Earlier this month at Home Office Questions, I asked Priti Patel MP for an update on the key pledge within her remit; namely to hire 20,000 additional police officers across the country by 2023.
In her response, the Home Secretary informed MPs that the Government are ahead of schedule to have the first 6,000 officers in place by March 2021, but my primary focus was to ascertain what these extra police officers mean for rural policing.
So far North Yorkshire Police has been bolstered by an additional 83 officers, bringing the total number of police in our region up to 1,533. By the end of the recruitment process, the force is set to be largest it has ever been, but will everyone see the benefit of this swell in manpower?
For the many rural constituents in York Outer and a vast number of residents across North Yorkshire, there will be a great deal of interest to see if deployment will be focused on the largest population centres or will be used to address gaps in cover for our small towns and villages.

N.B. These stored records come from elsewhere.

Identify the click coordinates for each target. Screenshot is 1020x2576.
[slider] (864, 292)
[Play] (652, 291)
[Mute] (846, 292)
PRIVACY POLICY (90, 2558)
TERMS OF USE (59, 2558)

From my inbox, I know that crime has not stopped because of coronavirus. I am regularly updated by parish councillors regarding anti-social behaviour within our community that often cannot be addressed by officers due to other more urgent concerns.
Unfortunately, a long running spate of incidents within my constituency culminated in Robert Wilkinson Primary Academy in Strensall being broken into with damaged caused and theft occurring, at a time when the incredible staff are working to overcome difficulties to ensure our children’s education continues.
Inequality, either perceived or actual, between rural and urban policing has been a long running issue which I have had raised with me since being elected in 2010. There are no easy fixes, especially to tackle the perceived discrepancies, but there is positive news across Britain for rural policing.
Progress is being made and I am confident that we will be able to see results of new policies paired with increased police numbers when the Rural Crime Network next conducts their national survey.
Already the gap between funding per head for rural and urban populations is beginning to close and North Yorkshire Police’s control centre has made improvements to staffing levels allow them to handle more calls than ever before.
Furthermore, plans to deliver our manifesto pledge to criminalise intentional trespass are at consultation stage and when passed into law will give police more power to tackle the root cause of many rural crimes, bringing reassurance to our communities.
Tough action is also being taken on county lines drug gangs that operate across the country, bringing crime to smaller towns from the large cities. Often related violence and disruptions bleeds out into our rural communities as gang members look further afield where there is a perceived lower police presence.
Only in September were thousands of drugs seized in Yorkshire as part of an operation that took 10 per cent of the country’s county lines drug gangs out of operation.
When you examine the numbers related to this police sting – 1,000 people arrested, 18 guns, more than £500,000 in cash and more than £1m worth of Class A drugs seized – it is simply staggering and a testament to the excellent work from police officers.
Ultimately, more still has to be done. Large-scale operations, reforms and improved funding though will always have to be supported by a regular, visible presence on the ground, which is why I felt it was so important to raise the issue of rural policing with the Home Secretary.
As more officers join North Yorkshire Police, I want to see bobbies on the beat in our town and villages to show rural residents that their community’s safety matters.
I would like to extend my gratitude to serving officers and to the new recruits for joining the police force at such a crucial time as we work towards tackling all crime across North Yorkshire.